§ SOURCE DATA:
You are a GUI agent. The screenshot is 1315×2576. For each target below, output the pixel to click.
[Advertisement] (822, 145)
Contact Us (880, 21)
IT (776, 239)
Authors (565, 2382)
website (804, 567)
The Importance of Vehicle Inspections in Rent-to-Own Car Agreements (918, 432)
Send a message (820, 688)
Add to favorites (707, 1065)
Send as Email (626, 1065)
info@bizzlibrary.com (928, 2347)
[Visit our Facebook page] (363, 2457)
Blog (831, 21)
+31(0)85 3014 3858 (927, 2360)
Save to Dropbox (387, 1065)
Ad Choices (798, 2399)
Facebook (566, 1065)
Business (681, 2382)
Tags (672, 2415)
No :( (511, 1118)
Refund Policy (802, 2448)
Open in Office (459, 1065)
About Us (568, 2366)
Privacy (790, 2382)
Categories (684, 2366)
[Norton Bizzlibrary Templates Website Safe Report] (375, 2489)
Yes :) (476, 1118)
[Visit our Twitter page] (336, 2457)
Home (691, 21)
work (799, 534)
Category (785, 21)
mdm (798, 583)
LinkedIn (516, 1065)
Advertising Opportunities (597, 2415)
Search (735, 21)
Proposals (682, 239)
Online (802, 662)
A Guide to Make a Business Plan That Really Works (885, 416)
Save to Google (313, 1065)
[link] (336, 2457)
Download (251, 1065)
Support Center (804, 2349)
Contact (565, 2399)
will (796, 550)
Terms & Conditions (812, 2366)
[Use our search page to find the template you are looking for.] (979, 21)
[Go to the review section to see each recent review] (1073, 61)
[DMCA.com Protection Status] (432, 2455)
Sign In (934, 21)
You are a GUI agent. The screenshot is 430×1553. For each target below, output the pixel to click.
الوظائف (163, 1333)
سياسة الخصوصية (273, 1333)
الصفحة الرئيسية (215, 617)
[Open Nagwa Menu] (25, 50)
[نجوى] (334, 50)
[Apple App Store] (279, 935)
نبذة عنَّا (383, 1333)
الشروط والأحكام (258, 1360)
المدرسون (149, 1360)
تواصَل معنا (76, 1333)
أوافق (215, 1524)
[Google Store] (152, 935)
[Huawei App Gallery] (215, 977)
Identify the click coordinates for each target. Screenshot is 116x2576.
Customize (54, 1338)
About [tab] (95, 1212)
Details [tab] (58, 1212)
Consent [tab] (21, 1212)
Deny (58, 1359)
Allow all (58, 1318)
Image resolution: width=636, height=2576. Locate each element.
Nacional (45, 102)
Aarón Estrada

§ WHAT IS REQUIRED:
Taking the entries from their first line through the line with "Privacy (790, 2382)", inclusive, restate each line word for word and give nothing else.

§ COMPLETED TASK:
You are a GUI agent. The screenshot is 1315×2576. For each target below, output the pixel to click.
[Advertisement] (822, 145)
Contact Us (880, 21)
IT (776, 239)
Authors (565, 2382)
website (804, 567)
The Importance of Vehicle Inspections in Rent-to-Own Car Agreements (918, 432)
Send a message (820, 688)
Add to favorites (707, 1065)
Send as Email (626, 1065)
info@bizzlibrary.com (928, 2347)
[Visit our Facebook page] (363, 2457)
Blog (831, 21)
+31(0)85 3014 3858 (927, 2360)
Save to Dropbox (387, 1065)
Ad Choices (798, 2399)
Facebook (566, 1065)
Business (681, 2382)
Tags (672, 2415)
No :( (511, 1118)
Refund Policy (802, 2448)
Open in Office (459, 1065)
About Us (568, 2366)
Privacy (790, 2382)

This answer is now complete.